By the end of this tutorial, you’ll have a fully working custom skill built with the Claude skill Agent SDK — defined, tested locally, and wired into a live agent that can call it. We’re building a database query skill: something realistic enough to show you where the sharp edges are, not a toy “hello world” example.
If you’ve read the architecture comparison between the Claude Agent SDK and plain Claude API, you already know the SDK adds structured tool dispatch, session handling, and a cleaner interface for skill registration. This tutorial picks up where that overview leaves off and gets into implementation.
- Install dependencies — set up the SDK, environment, and project structure
- Define the skill schema — write the JSON schema Claude uses to understand your skill
- Implement the skill handler — write the Python function that actually executes
- Register the skill with an agent — attach it to a Claude agent instance
- Test locally without API calls — validate schema and handler in isolation
- Run an end-to-end agent call — invoke Claude and confirm tool use fires correctly
- Deploy to production — environment config, error handling, and logging
Step 1: Install Dependencies
You need Python 3.10+, the Anthropic SDK (which includes the agent/tool scaffolding), and a lightweight SQLite setup for the database skill we’re building. No heavy ORM required.
pip install anthropic>=0.25.0 python-dotenv sqlite-utils
Create your project structure:
mkdir claude-skill-demo && cd claude-skill-demo
touch main.py skills/db_query.py .env
In your .env:
ANTHROPIC_API_KEY=sk-ant-...
DB_PATH=./data/demo.db
Note on SDK versions: Anthropic moves fast. Pin anthropic>=0.25.0,<0.26.0 in production until you’ve validated the upgrade. Tool call interfaces have shifted between minor versions.

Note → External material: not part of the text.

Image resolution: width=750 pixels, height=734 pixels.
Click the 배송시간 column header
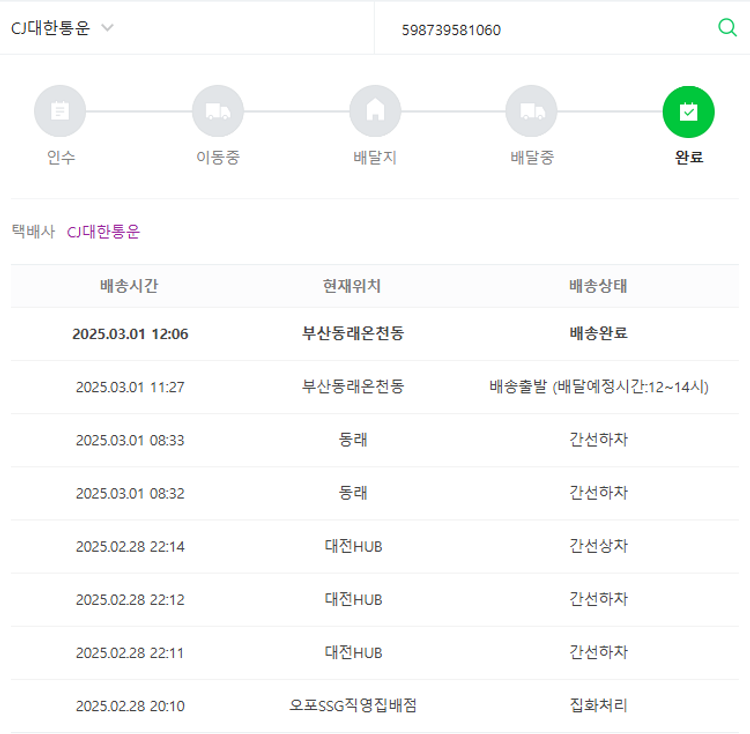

Step 2: Define the Skill Schema
The schema is what Claude sees. It determines whether Claude knows when to call your skill and what arguments to pass. A vague description means Claude will either over-call or under-call your skill — both are painful to debug.
# skills/db_query.py
DB_QUERY_SCHEMA = {
"name": "query_database",
"description": (
"Execute a read-only SQL query against the product database. "
"Use this when the user asks for specific data about orders, "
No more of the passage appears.